WHAT YOU NEED TO DO
Of the material below, the lines to be retyped are those from the line containing "This screenshot has width=1500, height=1125." through the line containing "Pick the redLights material swatch", inclusive; reproduce them exactly.

SUPPLIED DATA
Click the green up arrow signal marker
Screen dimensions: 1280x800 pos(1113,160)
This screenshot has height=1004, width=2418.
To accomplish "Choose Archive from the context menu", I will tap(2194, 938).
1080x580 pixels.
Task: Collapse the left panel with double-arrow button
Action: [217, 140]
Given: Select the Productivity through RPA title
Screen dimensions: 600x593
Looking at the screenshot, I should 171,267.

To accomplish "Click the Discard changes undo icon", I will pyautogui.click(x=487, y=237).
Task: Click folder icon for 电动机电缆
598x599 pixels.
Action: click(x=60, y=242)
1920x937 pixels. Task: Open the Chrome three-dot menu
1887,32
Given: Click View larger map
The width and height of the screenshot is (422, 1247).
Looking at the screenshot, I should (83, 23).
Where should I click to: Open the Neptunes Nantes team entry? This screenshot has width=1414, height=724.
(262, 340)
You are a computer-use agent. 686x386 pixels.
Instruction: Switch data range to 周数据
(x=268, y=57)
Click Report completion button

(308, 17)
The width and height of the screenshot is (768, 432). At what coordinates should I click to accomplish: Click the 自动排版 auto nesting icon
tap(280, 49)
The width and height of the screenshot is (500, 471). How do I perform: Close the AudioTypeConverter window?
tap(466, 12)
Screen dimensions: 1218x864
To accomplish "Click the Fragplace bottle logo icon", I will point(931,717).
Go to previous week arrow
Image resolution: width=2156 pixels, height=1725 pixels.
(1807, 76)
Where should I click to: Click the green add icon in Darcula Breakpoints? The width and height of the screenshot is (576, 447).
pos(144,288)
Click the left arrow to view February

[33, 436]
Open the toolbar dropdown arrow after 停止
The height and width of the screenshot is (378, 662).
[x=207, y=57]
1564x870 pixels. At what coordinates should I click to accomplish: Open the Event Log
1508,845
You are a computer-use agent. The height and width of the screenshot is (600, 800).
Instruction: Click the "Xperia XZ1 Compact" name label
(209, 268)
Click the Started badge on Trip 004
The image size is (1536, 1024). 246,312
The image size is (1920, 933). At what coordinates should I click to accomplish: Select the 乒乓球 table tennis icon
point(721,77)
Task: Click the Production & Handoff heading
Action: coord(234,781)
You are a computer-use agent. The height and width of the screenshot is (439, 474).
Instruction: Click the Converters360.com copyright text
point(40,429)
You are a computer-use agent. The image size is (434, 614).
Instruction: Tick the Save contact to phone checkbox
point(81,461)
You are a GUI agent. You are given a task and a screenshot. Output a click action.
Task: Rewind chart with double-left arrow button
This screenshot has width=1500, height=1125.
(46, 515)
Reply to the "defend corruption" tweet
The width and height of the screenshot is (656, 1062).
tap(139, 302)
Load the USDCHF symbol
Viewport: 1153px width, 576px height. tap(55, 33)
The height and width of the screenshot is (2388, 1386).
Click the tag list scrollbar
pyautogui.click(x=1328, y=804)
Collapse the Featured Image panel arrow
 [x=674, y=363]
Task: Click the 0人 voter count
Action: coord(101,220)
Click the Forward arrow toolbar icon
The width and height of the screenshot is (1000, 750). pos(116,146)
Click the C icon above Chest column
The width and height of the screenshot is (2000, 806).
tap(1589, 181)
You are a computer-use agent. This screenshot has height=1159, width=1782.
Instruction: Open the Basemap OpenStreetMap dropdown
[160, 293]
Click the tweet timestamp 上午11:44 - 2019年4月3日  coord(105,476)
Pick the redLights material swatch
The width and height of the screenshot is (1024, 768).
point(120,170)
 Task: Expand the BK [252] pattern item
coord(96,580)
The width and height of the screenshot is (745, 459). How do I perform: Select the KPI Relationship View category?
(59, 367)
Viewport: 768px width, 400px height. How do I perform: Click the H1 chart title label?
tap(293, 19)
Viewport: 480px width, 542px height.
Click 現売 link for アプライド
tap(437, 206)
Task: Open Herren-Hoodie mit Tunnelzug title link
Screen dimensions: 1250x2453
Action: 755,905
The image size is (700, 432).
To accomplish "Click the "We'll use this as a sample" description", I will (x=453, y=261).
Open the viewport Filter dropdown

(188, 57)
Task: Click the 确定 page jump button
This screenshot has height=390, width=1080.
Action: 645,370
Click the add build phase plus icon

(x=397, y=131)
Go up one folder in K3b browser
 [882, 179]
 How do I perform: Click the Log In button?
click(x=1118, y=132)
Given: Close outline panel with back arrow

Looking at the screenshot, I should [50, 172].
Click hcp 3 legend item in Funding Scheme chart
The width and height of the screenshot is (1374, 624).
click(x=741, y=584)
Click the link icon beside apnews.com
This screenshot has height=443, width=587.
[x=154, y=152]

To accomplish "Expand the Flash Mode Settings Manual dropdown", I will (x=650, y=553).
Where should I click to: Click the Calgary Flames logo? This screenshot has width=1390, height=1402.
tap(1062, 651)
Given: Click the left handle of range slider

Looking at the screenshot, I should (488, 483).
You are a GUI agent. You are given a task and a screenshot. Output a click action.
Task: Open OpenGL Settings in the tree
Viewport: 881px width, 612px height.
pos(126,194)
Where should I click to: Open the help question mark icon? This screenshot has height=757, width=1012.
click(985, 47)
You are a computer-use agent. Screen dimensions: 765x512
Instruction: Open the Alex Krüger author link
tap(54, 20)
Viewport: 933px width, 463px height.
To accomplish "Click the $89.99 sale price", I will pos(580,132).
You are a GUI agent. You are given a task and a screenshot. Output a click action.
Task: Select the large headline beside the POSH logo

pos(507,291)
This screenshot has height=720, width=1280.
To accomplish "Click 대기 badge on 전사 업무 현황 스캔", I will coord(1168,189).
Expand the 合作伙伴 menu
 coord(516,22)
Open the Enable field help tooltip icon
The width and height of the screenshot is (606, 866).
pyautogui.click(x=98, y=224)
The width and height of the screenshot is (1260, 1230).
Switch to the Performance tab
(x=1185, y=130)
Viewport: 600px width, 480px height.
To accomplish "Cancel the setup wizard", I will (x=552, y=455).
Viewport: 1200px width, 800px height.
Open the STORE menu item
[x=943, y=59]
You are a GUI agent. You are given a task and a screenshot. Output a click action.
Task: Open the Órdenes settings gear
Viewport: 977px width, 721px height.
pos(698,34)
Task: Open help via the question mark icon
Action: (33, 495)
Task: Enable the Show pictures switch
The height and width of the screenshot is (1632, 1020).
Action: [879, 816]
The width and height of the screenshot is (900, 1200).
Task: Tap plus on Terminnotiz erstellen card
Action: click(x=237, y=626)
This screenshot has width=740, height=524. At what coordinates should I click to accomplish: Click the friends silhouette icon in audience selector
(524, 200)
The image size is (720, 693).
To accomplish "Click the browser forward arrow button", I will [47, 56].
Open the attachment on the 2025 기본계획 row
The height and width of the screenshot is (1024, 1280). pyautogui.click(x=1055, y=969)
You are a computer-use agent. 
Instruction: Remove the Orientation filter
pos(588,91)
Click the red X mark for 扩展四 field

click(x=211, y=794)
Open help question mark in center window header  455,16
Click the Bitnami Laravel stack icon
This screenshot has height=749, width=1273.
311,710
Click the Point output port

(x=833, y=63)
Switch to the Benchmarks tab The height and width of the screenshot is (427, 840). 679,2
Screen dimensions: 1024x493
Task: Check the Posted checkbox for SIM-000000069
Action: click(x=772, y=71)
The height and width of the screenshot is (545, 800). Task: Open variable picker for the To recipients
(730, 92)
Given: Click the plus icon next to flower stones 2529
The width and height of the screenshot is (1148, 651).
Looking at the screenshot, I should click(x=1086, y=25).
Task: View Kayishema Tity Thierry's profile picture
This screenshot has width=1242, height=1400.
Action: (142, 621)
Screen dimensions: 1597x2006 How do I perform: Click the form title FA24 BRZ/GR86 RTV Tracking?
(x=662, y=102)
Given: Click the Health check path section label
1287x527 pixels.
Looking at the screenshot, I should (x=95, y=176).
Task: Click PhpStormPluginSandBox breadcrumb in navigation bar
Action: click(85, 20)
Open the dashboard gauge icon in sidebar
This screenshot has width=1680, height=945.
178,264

EXERCISE RESULT
This screenshot has width=1500, height=1125.
(46, 515)
Reply to the "defend corruption" tweet
The width and height of the screenshot is (656, 1062).
tap(139, 302)
Load the USDCHF symbol
Viewport: 1153px width, 576px height. tap(55, 33)
The height and width of the screenshot is (2388, 1386).
Click the tag list scrollbar
pyautogui.click(x=1328, y=804)
Collapse the Featured Image panel arrow
 [x=674, y=363]
Task: Click the 0人 voter count
Action: coord(101,220)
Click the Forward arrow toolbar icon
The width and height of the screenshot is (1000, 750). pos(116,146)
Click the C icon above Chest column
The width and height of the screenshot is (2000, 806).
tap(1589, 181)
You are a computer-use agent. This screenshot has height=1159, width=1782.
Instruction: Open the Basemap OpenStreetMap dropdown
[160, 293]
Click the tweet timestamp 上午11:44 - 2019年4月3日  coord(105,476)
Pick the redLights material swatch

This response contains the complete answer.